Consider the following table:
|Storing onions at 2° Celsius||Storing onions at 30° Celsius|
|Energy wasted cooling down||Specific heat contents of onion per tonne X Delta T X number of tonnes (kWh)||Almost 0 kWh, we hardly change the temperature.|
|Energy needed to dry onions||XX kWh needed to evaporate a certain amount of water.||XX kWh needed to evaporate a certain amount of water.|
|Energy wasted to offset heat energy lost through the walls of the storage facility||Here we offset the heat lost with a Delta T of about 30° Celsius||Here we offset the heat lost with a Delta T of about 0 ° Celsius|
|Energy wasted to warm up the onions||Specific heat contents of onion per tonne X Delta T X number of tonnes (kWh)||Close to 0 kWh, we hardly change the temperature.|
Why a constant temperature?
An onion, even in storage, is a living thing. Every time the temperature changes it will start sprouting.
Why total darkness?
An onion, even in storage, is a living thing. Every time it is exposed to light it will start sprouting.
Why as little ventilation as possible?
Only the CO2 between the onions should be removed, otherwise they continue to breathe and will sprout again. And every time we ventilate using air with a humidity of 65% they will lose some water, even though they are sealed.
Why a relative humidity of 65%?
This dryness is to keep bacteria and fungi at bay. Bacteria and fungi are not killed by dryness, but they remain more or less dormant.
For more details see:
Drying onions: common truths and misconceptions: and the sub-sections within this section
To successfully store freshly harvested, humid onions for a long period of time at around 30° Celsius in an environment where the temperature is also 30° Celsius and the relative humidity is around 80%, the onions have to be dried very quickly at a constant temperature, and then kept at 30° Celsius with an ambient relative humidity of 65% and an outside relative humidity of at least 95%.
VaccTek. is the answer.
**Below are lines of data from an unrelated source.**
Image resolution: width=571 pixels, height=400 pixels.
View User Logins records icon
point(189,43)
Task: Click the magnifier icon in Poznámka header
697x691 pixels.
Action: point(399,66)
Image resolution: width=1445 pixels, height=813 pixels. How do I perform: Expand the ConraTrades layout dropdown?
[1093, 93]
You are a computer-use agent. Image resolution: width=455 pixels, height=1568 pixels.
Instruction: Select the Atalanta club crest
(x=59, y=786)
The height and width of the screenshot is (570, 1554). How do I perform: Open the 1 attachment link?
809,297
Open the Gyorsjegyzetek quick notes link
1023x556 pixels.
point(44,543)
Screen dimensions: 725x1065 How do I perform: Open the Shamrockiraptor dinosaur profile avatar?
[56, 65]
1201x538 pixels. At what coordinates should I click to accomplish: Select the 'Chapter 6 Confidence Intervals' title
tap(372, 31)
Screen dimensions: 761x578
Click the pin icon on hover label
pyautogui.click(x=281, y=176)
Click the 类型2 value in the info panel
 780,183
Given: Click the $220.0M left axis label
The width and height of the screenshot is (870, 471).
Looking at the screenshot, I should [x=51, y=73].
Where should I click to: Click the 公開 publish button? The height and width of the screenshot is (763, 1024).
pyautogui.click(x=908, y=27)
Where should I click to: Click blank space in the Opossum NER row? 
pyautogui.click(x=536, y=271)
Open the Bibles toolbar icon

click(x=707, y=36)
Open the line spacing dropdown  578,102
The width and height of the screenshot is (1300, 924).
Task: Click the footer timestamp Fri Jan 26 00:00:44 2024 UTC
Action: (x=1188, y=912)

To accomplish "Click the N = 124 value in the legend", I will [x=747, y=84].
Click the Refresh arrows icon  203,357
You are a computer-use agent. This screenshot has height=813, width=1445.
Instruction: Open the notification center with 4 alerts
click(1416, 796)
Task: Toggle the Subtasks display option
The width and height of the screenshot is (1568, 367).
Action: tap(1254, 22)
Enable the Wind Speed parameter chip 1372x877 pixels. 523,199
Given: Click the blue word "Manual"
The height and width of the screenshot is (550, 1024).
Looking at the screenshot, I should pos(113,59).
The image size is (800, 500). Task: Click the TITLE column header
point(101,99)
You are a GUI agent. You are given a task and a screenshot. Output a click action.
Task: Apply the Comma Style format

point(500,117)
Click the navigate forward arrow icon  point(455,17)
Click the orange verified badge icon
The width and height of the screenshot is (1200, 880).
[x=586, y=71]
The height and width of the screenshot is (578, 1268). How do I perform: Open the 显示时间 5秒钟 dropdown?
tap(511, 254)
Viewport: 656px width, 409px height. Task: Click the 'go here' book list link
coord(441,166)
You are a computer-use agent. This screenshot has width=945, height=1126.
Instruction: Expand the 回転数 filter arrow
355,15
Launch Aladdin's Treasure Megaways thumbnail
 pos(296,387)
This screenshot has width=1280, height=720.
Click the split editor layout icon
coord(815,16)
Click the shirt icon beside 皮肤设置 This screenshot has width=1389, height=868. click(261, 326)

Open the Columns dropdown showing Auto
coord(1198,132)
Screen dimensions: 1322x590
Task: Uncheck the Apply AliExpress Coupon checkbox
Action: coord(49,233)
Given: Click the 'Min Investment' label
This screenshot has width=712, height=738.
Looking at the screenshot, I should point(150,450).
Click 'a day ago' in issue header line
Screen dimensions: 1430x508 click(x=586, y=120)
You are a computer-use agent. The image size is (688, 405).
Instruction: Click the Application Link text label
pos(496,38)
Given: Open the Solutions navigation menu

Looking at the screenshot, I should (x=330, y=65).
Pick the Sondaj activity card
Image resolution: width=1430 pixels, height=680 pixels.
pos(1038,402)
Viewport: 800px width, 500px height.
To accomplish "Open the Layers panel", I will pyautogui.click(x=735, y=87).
For more information see the full section and sub-sections here: Drying onions: common truths and misconceptions
Instead of using warm or cold air (heating or cooling the onions) we create an environment with a temperature of 30°C, and a relative humidity which is about 55% during the drying period, and rises to 65% during storage.
This way, no energy is wasted on heating or cooling the onions.
VaccTek sucks in the very humid, warm air from outside and cools it down to far below the local dewpoint. As a result, the water is extracted from this air via condensation.
Next, 80 to 95% of the heat generated by the cooling equipment is transferred back into the cooled, dried air. As a result, the air entering the facility from the VaccTek unit has a temperature of 30°C and a relative humidity of 55 to 66%.
Consequently, we only use energy to evaporate the moisture from the onions, but never change their temperature. This is ideal for onions.
If you remember your thermodynamics, you will understand that we reuse 80 to 95% of the energy that is enclosed in the cooling system's enthalpy diagram. And if you really remember your thermodynamics, you will realise that we hardly raise the entropy of the universe with this system.
VaccTek dries by regulating the relative humidity of the air, while keeping the air temperature constant.